More often than not, the women saints that the Church venerates have been cloistered virgins. Blessed Mary of Pisa also founded a religious order, but like St. Elizabeth Seton, she did so as a widow. Unlike our American saint, she had been married twice and borne many children.

Catherine Mancini belonged to a distinguished family in Pisa, Italy, in the days when the great Italian cities were engaged in civil war against each other. The story is told of her that when she was only five, she had a sort of vision of the torturing of one Peter Gambacorta. He had been accused of political conspiracy and sentenced to be hanged. The legend says that the child, on experiencing the vision, prayed so hard for Peter that the rope by which he was being hanged broke, whereupon the judges commuted his death penalty. Our Lady then appeared to Catherine, the story continues, and told her to say seven Our Fathers and Hail Marys for Gambacorta every day, for he was going to become her benefactor in the years to come. He did just that, as we shall see.

Despite this early mystical experience, Catherine was married when she was twelve (not unusual in those days). She bore her husband two children. He died when she was only sixteen. Family pressure persuaded her to remarry. She bore her second husband five children. He died at the end of eight years of marriage, nursed by Catherine lovingly through his last illness. Her children all seem to have died young. Infant mortality was very high in those times.

The family wanted Catherine to take yet another husband. This time she refused.

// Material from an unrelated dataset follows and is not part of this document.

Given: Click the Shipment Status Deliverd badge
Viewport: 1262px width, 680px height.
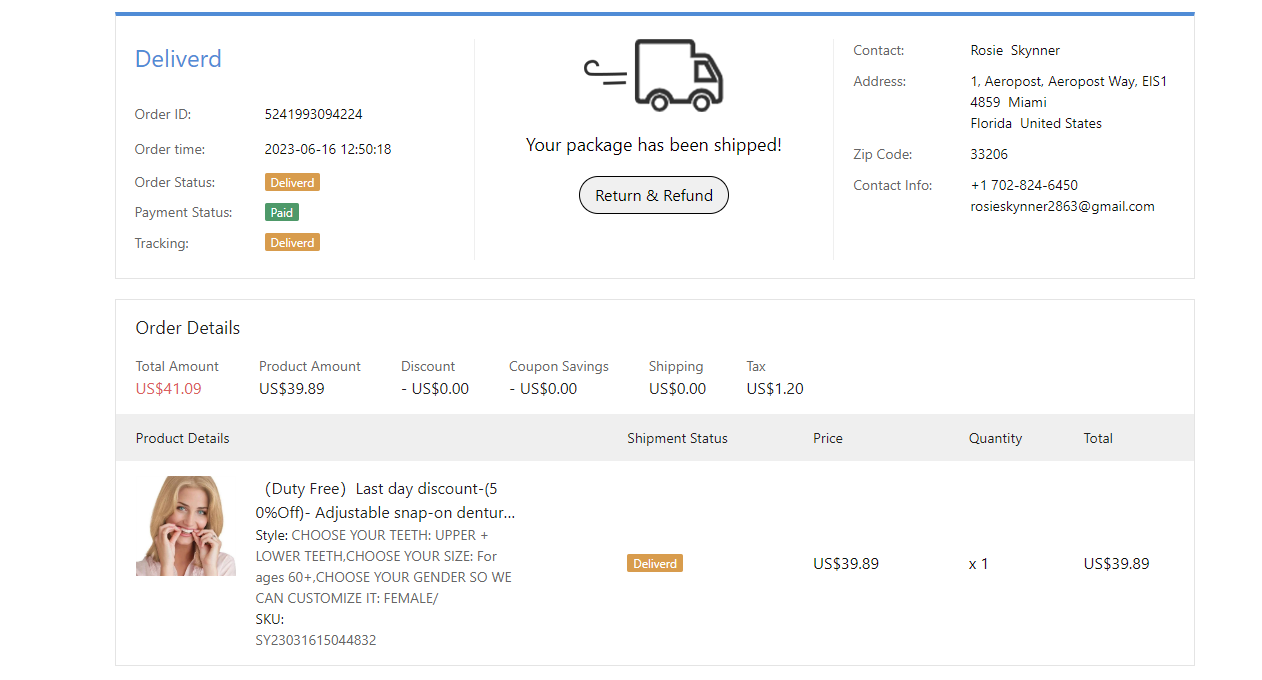Looking at the screenshot, I should pos(655,564).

Instead, the young double-widow turned her house into a hospital. Here she took personal care of the patients. One time a sick stranger came to seek her aid. Nursing him demanded great self-control because of the condition of his disease, but she felt such sweetness in denying herself in favor of this patient that she really believed he was Christ himself come to test her devotion. At this time she was received as a member of the Third Order of the Dominicans. Soon she became acquainted with St. Catherine of Siena. A letter of St. Catherine’s remains, addressed to “Madame Catarina and Madame Orsola and the other women of Pisa.”

For all her married experience, Catherine remained a mystic at heart. Sometimes she would go into an ecstasy of prayer while walking along the street. Once when she paused in prayer, a mule knocked her down. (Prayer can be rather dangerous!)

Eventually Catherine entered a convent. It was the Dominican convent of Santa Croce at Pisa, which badly needed reform. She took over the task of making the nuns more devout. In that she succeeded. By now Sister Mary (that was the name she had taken when entering Santa Croce) aspired to live a still more austere devotional life. She and her companion, (Blessed) Clare Gambacorta, left to found another convent. The man who built this convent was Sister Clare’s father, the same Peter Gambacorta for whom Catherine Mancini had prayed daily since childhood! Her new convent won a widespread reputation for its holiness. Here Mary Mancini died on December 22, 1436.

Bl. Mary of Pisa is a good reminder that God can call to holiness whomever He chooses, no matter what their careers, unworldly or worldly, good or bad. You and I should be reassured by that.